Take care everyone!,
-Justin
One Mynds Eye


----------



## fishdude1984 (Feb 17, 2005)

that will be nice once its all grown in


----------



## Urkevitz (Oct 26, 2004)

The tank looks great, pull the white arrow out its non aquatic. The other plants are java ferns, they grow best when attached to wood or rocks.


----------



## javalee (May 8, 2006)

Justin, I just did some searches for species names with louisiana and started pulling up info about waterplants and waterfowl here. In these studies I found that hornwort, najas grass, chara, salvinia, duckweed (I already got me some local salvinia and duckweed, now someone is searching for chara and najas), water lillies, and others are common in our ponds and lakes and especially in the Atchafalaya Basin (what a treasure to explore on its own merits). You could use the Tropica website's illustrated page of plants to figure out what they look like. Good luck, and yes, wait and go by day!

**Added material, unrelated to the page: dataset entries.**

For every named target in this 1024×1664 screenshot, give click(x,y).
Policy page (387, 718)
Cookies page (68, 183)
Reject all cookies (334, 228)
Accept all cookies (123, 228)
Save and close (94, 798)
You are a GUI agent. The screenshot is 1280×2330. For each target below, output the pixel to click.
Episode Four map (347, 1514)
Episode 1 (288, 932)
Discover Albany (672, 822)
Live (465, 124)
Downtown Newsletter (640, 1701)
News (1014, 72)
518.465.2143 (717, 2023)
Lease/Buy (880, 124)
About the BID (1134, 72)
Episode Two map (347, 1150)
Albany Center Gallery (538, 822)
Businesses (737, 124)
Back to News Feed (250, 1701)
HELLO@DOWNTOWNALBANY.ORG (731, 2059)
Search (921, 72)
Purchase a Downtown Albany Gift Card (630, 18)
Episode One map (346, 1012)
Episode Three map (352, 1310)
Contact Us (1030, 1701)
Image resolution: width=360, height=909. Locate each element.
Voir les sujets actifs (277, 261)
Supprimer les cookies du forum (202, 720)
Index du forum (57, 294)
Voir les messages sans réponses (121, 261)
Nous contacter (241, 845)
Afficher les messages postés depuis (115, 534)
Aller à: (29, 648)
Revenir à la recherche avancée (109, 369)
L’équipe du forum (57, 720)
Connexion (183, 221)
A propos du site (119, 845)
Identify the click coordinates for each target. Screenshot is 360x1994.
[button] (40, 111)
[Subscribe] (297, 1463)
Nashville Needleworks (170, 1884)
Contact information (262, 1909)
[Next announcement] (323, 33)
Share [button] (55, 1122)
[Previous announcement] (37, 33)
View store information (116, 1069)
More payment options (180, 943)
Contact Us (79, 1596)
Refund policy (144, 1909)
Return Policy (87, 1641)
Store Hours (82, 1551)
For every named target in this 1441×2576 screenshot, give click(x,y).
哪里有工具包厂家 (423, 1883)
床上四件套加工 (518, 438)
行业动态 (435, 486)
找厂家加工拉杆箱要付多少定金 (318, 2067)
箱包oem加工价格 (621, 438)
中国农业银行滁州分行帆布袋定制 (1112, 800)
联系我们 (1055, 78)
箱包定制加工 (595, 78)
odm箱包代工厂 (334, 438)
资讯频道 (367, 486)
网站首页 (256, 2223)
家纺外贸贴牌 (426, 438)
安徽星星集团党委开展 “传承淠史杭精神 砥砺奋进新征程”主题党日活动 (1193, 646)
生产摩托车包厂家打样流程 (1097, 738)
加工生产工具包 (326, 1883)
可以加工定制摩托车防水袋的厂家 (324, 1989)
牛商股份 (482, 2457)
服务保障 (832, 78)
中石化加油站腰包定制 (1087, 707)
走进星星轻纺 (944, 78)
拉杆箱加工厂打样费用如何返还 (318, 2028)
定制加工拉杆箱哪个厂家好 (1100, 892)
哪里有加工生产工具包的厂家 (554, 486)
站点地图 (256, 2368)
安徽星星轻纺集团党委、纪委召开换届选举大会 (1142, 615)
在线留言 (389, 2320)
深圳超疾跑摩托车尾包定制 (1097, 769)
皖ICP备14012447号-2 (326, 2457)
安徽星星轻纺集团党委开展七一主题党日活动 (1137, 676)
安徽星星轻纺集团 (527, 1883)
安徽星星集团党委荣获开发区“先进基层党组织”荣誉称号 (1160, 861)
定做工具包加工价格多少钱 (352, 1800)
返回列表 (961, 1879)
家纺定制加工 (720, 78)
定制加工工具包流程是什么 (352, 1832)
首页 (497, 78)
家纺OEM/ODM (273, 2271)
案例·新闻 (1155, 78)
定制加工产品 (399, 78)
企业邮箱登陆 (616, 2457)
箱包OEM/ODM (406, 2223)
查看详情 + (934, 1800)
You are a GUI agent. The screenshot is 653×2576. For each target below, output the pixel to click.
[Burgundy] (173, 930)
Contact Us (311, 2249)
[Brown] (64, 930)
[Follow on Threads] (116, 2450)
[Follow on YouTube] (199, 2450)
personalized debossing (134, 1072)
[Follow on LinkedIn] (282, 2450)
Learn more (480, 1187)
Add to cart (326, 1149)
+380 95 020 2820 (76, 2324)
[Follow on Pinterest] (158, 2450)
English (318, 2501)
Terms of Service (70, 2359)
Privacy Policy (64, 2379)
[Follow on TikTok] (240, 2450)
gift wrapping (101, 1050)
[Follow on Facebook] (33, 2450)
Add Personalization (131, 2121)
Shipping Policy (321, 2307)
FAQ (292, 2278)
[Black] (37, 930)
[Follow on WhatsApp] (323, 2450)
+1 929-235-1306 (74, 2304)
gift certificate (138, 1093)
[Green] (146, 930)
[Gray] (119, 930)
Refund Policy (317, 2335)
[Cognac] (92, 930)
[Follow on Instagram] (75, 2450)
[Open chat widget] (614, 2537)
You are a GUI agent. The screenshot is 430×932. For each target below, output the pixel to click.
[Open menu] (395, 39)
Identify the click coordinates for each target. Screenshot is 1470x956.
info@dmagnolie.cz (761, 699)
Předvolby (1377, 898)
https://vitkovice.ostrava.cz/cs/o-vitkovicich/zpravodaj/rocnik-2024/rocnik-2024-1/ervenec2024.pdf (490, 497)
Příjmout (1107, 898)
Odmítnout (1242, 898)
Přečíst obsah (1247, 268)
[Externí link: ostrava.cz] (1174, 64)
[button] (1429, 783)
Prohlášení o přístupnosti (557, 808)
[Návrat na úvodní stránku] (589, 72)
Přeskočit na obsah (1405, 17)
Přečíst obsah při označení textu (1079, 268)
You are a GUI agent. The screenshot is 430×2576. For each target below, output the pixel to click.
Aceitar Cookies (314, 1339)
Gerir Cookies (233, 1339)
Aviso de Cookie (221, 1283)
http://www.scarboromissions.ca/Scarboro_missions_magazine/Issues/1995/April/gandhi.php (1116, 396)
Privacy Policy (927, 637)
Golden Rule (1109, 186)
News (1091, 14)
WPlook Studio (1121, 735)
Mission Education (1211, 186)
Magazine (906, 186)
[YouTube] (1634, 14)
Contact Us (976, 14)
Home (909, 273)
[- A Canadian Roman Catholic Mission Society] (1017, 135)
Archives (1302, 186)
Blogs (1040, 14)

LOL


----------



## Catastrophi (May 23, 2006)

wow tank looks fantastic. makes me want to start a low-tech tank.


----------



## onemyndseye (May 12, 2006)

Urkevitz - Thanks for the info

javalee - Great... youve given me the bug... I going to go collecting this
weekend assuming the weather holds.  If I find some chara and najas I will share if you like 

Miss Fishy - Thanks, its actually 2 peices stacked. If you PM me ill send you
a sources for cheap driftwood and plants (i think wood was 3$ea) I would post it here but I dont want to step on anyones toes.... And I'm not sure what the rules are about such a thing. (If a Moderator wants to comment and say its OK Ill post it)


Take care guys 
-Justin
One Mynds Eye


----------